Within the healthcare environment there are so many technologies emerging, it is often hard to tell which options are safe or effective. At Mediclinic Durbanville, the da Vinci robotic surgery is proving its worth in terms of improved patient outcomes.
When talking to Dr Gawie Bruwer, a urologist at Mediclinic Durbanville who has been using the da Vinci since 2014, we can easily detect the excitement with which he speaks about the results being achieved. From the quicker recovery after the less invasive procedure to the more accurate diagnosis of the cancer progression, the patients being treated with this robot are definitely seeing the benefits.
Before da Vinci was available, the only surgical option was an open prostatectomy, involving significant surgical incisions, pain and side effects after surgery. The entire prostate could be removed, but the surgery came with a great deal of blood loss, significant pain, the possibility of infection, a longer recovery period and extended hospital stay. It would often lead to a loss of bladder control and erectile dysfunction if the complicated plexus of nerves situated around the prostate was severed.
The da Vinci’s robotic arms are automated but the surgeon still controls every move.

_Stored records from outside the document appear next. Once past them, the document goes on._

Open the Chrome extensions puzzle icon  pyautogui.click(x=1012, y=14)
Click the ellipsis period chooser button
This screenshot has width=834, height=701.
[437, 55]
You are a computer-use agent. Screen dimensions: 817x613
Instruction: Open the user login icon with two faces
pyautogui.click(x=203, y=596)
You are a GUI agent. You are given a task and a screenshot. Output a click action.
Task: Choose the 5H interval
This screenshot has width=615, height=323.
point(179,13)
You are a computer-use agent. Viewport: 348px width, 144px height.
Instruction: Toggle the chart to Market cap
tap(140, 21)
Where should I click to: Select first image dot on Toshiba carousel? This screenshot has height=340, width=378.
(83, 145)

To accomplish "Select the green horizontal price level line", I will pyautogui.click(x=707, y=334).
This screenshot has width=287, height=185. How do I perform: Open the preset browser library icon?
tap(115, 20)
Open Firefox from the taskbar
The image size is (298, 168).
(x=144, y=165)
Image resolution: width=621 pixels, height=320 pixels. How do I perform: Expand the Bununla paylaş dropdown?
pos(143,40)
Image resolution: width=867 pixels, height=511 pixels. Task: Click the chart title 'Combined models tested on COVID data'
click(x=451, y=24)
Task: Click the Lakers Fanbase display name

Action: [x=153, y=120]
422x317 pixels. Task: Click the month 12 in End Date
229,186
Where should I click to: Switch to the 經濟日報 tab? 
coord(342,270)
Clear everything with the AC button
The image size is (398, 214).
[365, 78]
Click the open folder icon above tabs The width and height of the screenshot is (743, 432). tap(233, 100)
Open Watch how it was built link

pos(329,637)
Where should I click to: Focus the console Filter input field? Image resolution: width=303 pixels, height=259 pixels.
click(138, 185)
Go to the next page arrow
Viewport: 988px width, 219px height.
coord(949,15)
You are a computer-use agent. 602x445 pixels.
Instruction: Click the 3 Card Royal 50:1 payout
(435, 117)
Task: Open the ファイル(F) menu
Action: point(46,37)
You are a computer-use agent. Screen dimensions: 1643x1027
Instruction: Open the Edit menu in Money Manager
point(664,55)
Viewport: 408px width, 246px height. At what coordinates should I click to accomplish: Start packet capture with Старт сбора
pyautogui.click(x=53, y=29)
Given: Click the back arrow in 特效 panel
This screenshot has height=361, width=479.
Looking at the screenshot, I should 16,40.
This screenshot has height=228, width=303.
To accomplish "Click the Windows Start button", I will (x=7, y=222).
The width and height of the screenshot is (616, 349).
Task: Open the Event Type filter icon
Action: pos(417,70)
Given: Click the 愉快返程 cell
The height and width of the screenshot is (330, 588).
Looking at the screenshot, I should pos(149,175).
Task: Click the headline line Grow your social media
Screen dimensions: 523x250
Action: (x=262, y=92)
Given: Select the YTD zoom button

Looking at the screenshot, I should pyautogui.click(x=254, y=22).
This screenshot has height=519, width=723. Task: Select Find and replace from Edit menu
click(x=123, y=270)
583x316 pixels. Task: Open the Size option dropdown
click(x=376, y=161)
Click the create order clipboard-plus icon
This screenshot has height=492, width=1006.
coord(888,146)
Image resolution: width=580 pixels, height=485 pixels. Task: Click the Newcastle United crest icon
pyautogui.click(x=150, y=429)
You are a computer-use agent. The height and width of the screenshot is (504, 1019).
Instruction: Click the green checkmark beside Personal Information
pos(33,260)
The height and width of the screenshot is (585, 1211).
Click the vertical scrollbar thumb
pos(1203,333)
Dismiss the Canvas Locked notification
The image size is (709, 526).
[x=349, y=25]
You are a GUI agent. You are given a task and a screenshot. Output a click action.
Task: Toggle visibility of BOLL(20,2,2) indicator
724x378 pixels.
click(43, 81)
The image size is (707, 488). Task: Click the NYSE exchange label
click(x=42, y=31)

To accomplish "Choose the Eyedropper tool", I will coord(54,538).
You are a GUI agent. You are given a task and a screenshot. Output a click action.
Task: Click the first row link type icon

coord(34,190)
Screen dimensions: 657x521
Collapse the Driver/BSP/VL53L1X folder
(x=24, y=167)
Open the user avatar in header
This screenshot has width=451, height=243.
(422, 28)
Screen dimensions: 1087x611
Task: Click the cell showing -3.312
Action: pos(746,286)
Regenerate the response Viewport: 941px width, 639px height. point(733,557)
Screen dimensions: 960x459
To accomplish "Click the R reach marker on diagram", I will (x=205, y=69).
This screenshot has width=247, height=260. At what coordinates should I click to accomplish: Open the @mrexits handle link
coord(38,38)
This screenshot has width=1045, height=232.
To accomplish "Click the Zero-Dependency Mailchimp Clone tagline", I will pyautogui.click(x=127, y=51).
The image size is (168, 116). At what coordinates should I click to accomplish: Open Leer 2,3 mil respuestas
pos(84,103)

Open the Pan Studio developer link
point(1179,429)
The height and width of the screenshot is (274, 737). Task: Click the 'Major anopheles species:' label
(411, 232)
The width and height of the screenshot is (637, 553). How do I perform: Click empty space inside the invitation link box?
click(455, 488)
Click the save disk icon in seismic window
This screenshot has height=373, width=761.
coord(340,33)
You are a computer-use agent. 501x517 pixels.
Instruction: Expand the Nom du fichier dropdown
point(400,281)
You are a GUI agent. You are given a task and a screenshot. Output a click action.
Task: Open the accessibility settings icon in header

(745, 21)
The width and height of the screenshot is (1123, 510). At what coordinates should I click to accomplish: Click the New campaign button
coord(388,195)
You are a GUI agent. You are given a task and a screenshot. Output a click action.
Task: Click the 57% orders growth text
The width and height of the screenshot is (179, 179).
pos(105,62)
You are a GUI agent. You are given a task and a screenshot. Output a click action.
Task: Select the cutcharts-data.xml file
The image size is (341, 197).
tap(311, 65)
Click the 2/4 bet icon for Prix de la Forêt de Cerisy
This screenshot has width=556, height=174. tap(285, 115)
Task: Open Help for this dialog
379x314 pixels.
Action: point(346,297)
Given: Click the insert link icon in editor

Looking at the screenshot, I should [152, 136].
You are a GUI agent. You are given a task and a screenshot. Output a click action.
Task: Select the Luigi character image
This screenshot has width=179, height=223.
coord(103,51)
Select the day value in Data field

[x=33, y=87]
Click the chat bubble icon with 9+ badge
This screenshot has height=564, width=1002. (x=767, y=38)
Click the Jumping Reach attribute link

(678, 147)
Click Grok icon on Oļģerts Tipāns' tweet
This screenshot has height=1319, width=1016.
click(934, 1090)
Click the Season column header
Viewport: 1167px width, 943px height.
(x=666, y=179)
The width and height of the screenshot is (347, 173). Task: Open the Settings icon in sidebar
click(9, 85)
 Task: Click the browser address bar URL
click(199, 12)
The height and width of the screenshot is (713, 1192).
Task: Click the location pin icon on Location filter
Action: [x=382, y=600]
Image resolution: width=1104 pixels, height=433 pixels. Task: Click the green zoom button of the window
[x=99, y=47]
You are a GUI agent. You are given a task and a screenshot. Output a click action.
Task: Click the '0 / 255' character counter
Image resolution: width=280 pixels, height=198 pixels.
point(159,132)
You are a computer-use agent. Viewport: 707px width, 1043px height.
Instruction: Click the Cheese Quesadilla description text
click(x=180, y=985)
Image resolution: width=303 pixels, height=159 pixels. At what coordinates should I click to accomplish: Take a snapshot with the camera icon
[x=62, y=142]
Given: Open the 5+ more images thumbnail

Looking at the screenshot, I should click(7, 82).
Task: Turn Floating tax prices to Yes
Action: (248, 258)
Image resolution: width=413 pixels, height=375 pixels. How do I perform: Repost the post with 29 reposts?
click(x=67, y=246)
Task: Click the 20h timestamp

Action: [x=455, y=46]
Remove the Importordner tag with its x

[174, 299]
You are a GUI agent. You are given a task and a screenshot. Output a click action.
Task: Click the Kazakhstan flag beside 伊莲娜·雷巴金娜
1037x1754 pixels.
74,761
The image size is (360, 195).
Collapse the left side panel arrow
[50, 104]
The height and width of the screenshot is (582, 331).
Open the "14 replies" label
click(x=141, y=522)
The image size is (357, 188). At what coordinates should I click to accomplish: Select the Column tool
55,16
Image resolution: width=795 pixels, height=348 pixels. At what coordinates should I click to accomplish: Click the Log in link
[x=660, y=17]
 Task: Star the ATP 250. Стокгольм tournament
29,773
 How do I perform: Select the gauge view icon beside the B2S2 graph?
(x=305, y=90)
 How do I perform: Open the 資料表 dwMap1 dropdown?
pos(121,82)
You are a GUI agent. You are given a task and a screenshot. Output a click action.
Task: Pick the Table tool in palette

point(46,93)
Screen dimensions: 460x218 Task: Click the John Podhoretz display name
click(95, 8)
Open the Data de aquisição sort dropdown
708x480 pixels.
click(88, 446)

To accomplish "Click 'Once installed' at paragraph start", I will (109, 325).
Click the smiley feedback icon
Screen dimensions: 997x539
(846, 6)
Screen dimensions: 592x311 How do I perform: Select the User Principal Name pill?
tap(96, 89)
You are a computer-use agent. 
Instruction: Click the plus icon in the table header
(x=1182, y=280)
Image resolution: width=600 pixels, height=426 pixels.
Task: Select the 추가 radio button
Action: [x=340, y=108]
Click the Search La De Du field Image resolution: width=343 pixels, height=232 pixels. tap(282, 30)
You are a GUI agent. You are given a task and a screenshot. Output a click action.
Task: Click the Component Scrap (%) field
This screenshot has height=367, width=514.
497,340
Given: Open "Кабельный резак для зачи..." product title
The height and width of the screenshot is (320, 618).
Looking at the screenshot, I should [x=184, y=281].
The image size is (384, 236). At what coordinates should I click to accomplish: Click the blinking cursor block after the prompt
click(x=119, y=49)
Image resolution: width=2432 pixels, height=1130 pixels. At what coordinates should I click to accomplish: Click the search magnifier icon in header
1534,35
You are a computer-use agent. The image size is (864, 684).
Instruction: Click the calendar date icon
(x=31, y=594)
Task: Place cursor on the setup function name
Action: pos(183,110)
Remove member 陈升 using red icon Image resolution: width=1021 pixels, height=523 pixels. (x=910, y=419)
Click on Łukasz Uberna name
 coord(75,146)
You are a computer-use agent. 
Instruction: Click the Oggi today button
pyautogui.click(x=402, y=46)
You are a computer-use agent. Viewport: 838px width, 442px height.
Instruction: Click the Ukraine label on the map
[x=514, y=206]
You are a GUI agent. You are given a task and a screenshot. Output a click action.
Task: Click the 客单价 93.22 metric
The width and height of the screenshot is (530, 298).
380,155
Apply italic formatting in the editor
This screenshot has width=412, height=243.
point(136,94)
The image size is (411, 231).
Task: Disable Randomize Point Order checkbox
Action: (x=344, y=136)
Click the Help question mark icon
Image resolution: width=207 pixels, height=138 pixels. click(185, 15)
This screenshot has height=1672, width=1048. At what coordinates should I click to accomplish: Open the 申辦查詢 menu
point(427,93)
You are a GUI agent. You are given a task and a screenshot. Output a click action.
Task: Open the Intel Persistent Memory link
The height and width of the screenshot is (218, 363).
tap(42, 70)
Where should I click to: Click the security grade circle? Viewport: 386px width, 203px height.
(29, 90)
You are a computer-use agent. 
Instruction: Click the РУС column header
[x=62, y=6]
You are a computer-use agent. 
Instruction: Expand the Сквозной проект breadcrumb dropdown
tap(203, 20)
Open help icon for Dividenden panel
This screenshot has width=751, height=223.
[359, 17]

The mechanical wrists of the robot mimic the hands of the surgeon in a replica of the traditional invasive surgery, but much more delicately and precisely. It takes away any shakes or jitters that the surgeon might be experiencing. Dr Bruwer said, “You have10 times magnification of the inside of the body, so you can see even the smallest veins and arteries. And you can spot them before they’re visible with the naked eye.”
Dr Bruwer has been closely monitoring the outcomes of his da Vinci patients, focusing on the accurate diagnosis and treatment of the disease. “An initial biopsy on the patient provides a Gleason score which, together with a PSA score, guides therapy for prostate cancer. In over 50% of patients I have seen, the aggressiveness of the cancer is upgraded once the excised prostate is analysed by the pathologist. The treating doctor would not have this insight from the initial biopsy result alone, leading to possible under-staging and under treatment. This new information allows the urologist or oncologist to adjust their further treatment accordingly, thus avoiding under treatment,” said Dr Bruwer.
The patient’s perspective
In September 2014, Thomas Mouton became the first patient at Mediclinic Durbanville to undergo a da Vinci prostatectomy. He was discharged after only two days, had minimal side effects and to date he is still prostate cancer free. While the initial operation took about five hours, most procedures now average between two to three hours depending on complexity.
He explained, “The surgery was done under supervision of an international doctor responsible for the training in South Africa. When I regained consciousness, I realised there was a great deal of excitement about the outcome.
I was monitored during the night and the following day. I experienced the slightest bit of discomfort due to the catheter, but no pain and bleeding at all. I was released two days later. I could go to the shops and I had a performance with my band the next day!”
Prior to surgery his PSA score was 8. Since surgery, it has remained at 0 and there is no prostate cancer present.
Rainer Ladewig, another robotic surgery patient recovering from prostate cancer believes that “with the psychological effect that the condition has had on me, it was indeed a relief to know that one is being offered the most modern prostatectomy operation available.” Mr Ladewig was discharged within a day of his operation. “I was walking around the passages of the hospital without any intense pain, besides the discomfort where the incisions were made. I cannot believe the mild experience I had with the operation.”
Patient testimonies such as these are common. “We have performed 230 robotic prostatectomies at Mediclinic Durbanville, with myself having done over 100, and we are delighted with the difference it is making in our patients’ recovery,” concluded Dr Bruwer.